OBJECTIVES.
[a] In the passage on tending yourself, whose baby does the elder Charlotte say you still are?
[b] Condense the paragraph of the passage on tending yourself that begins "If you neglect yourself" into a shorter version that keeps its main points.

Your capacity to step into your next role of leadership, your next chapter of creation and recognition—all your desires that maybe you barely admit to yourself—lie on the other side of this threshold: daily tending to your relationship with you.

This is deeply collective work, too. As my elder Charlotte says, you are still your ancestors’ baby. And you are also your descendants’ ancestor.

If you neglect yourself while busying yourself with external tasks, you are abandoning your ancestors’ child—the one for whom they sacrificed, the one they still pray over. You also limit your descendants, those who will live in the world created by your choices today—how much of your capacity you claim, how much greatness you allow yourself, how much you refine and leave behind.

We decide the world they inherit by how much responsibility and wholeness we claim for ourselves now.

ITEMS.
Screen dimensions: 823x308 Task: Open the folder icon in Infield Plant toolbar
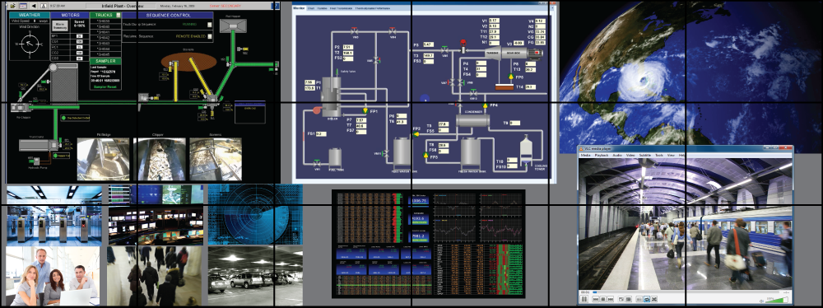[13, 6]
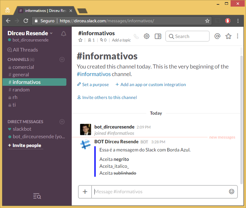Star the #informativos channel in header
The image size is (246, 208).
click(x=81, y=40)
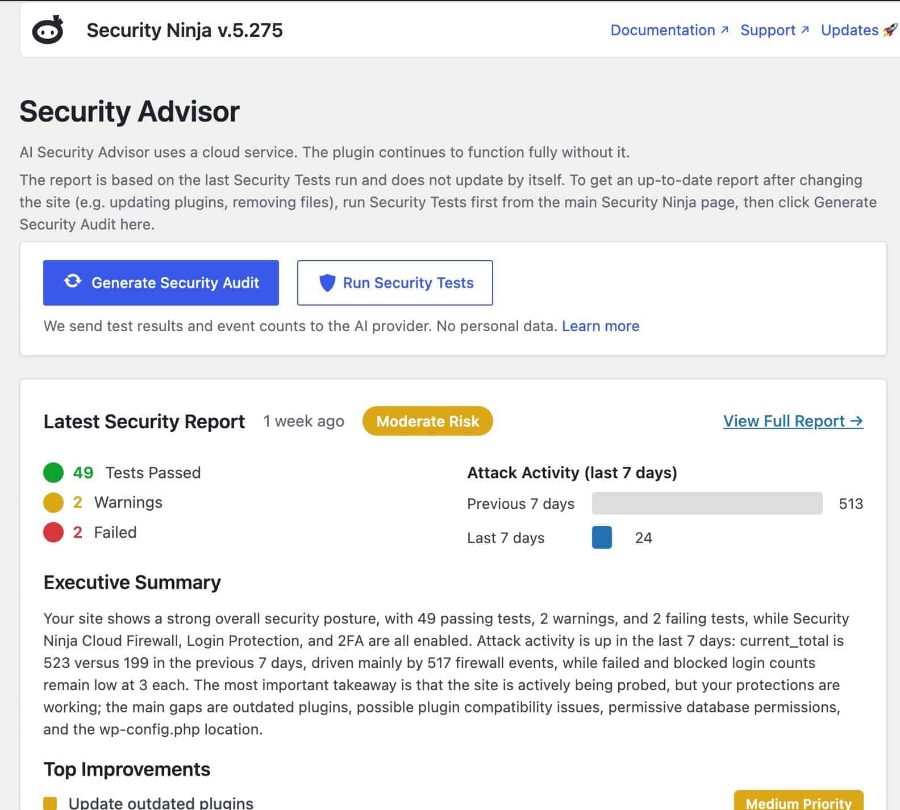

...

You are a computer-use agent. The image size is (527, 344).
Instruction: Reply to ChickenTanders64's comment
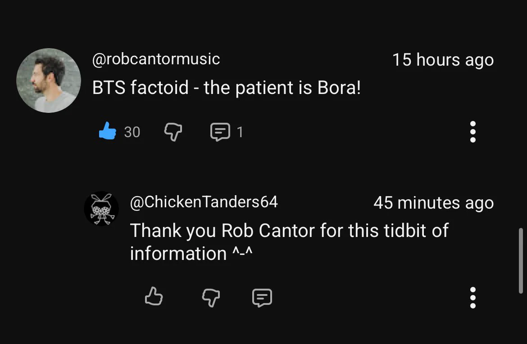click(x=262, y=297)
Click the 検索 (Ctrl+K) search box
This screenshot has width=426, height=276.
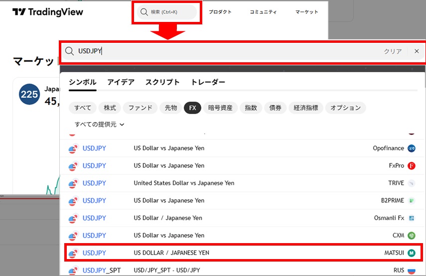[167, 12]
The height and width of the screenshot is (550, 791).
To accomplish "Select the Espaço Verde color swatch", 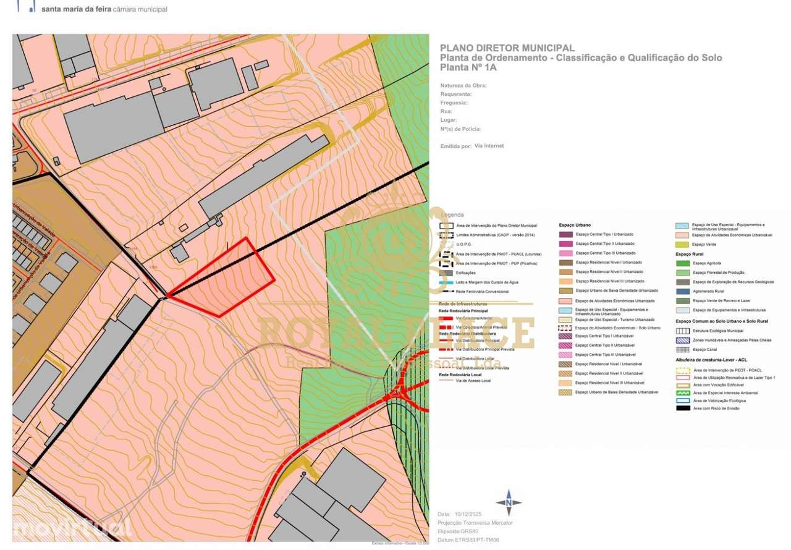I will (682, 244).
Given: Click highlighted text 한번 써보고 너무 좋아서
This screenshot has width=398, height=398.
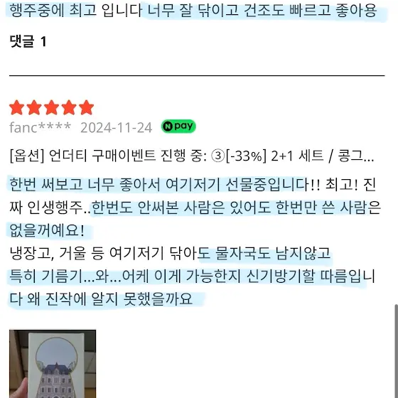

ANSWER SET.
[a] Your ancestors' baby.

[b] Neglecting yourself for external tasks abandons the child your ancestors sacrificed for and still pray over. It also limits your descendants, who will live in the world shaped by your choices today: how much capacity you claim, how much greatness you allow yourself, and how much you refine and leave behind.